* [Exercise directions]: Each record should be copied exactly, and none of them omitted.
[Opening Data to process section]
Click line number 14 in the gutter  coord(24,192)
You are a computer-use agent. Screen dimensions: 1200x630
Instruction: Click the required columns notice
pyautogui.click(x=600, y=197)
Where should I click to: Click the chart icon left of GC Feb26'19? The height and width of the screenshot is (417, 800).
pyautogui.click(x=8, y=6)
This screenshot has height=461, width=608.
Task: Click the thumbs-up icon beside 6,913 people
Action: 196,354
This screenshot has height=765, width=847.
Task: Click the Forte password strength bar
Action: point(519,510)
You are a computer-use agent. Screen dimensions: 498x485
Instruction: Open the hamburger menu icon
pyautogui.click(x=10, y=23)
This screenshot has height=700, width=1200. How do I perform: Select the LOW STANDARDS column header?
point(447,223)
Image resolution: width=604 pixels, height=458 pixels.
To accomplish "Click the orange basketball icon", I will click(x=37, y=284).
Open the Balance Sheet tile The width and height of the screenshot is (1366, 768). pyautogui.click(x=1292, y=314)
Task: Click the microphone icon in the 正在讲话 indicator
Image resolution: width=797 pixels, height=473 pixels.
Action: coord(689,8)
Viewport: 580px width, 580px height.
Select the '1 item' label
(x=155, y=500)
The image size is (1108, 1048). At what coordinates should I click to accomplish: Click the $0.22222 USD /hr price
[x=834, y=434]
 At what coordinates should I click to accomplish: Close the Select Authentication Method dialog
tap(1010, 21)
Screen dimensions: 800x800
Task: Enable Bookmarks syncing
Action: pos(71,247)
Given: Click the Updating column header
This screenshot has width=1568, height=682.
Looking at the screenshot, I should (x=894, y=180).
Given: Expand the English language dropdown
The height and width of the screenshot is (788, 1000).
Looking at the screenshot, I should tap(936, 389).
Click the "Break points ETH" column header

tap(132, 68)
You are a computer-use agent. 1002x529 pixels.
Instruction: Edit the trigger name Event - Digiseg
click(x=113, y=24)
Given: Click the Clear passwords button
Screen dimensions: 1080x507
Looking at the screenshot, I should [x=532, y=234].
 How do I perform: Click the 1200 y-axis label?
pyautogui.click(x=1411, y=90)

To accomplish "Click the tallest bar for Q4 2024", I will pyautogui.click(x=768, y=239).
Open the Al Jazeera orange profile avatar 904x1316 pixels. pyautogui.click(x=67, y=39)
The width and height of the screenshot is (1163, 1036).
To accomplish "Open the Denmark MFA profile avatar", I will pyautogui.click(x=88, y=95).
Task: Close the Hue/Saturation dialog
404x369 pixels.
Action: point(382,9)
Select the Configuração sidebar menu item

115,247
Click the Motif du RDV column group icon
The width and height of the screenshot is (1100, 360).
[Closing Data to process section]
* [Answer section]:
Click line number 14 in the gutter  coord(24,192)
You are a computer-use agent. Screen dimensions: 1200x630
Instruction: Click the required columns notice
pyautogui.click(x=600, y=197)
Where should I click to: Click the chart icon left of GC Feb26'19? The height and width of the screenshot is (417, 800).
pyautogui.click(x=8, y=6)
This screenshot has height=461, width=608.
Task: Click the thumbs-up icon beside 6,913 people
Action: 196,354
This screenshot has height=765, width=847.
Task: Click the Forte password strength bar
Action: point(519,510)
You are a computer-use agent. Screen dimensions: 498x485
Instruction: Open the hamburger menu icon
pyautogui.click(x=10, y=23)
This screenshot has height=700, width=1200. How do I perform: Select the LOW STANDARDS column header?
point(447,223)
Image resolution: width=604 pixels, height=458 pixels.
To accomplish "Click the orange basketball icon", I will click(x=37, y=284).
Open the Balance Sheet tile The width and height of the screenshot is (1366, 768). pyautogui.click(x=1292, y=314)
Task: Click the microphone icon in the 正在讲话 indicator
Image resolution: width=797 pixels, height=473 pixels.
Action: coord(689,8)
Viewport: 580px width, 580px height.
Select the '1 item' label
(x=155, y=500)
The image size is (1108, 1048). At what coordinates should I click to accomplish: Click the $0.22222 USD /hr price
[x=834, y=434]
 At what coordinates should I click to accomplish: Close the Select Authentication Method dialog
tap(1010, 21)
Screen dimensions: 800x800
Task: Enable Bookmarks syncing
Action: pos(71,247)
Given: Click the Updating column header
This screenshot has width=1568, height=682.
Looking at the screenshot, I should (x=894, y=180).
Given: Expand the English language dropdown
The height and width of the screenshot is (788, 1000).
Looking at the screenshot, I should tap(936, 389).
Click the "Break points ETH" column header

tap(132, 68)
You are a computer-use agent. 1002x529 pixels.
Instruction: Edit the trigger name Event - Digiseg
click(x=113, y=24)
Given: Click the Clear passwords button
Screen dimensions: 1080x507
Looking at the screenshot, I should [x=532, y=234].
 How do I perform: Click the 1200 y-axis label?
pyautogui.click(x=1411, y=90)

To accomplish "Click the tallest bar for Q4 2024", I will pyautogui.click(x=768, y=239).
Open the Al Jazeera orange profile avatar 904x1316 pixels. pyautogui.click(x=67, y=39)
The width and height of the screenshot is (1163, 1036).
To accomplish "Open the Denmark MFA profile avatar", I will pyautogui.click(x=88, y=95).
Task: Close the Hue/Saturation dialog
404x369 pixels.
Action: point(382,9)
Select the Configuração sidebar menu item

115,247
Click the Motif du RDV column group icon
The width and height of the screenshot is (1100, 360).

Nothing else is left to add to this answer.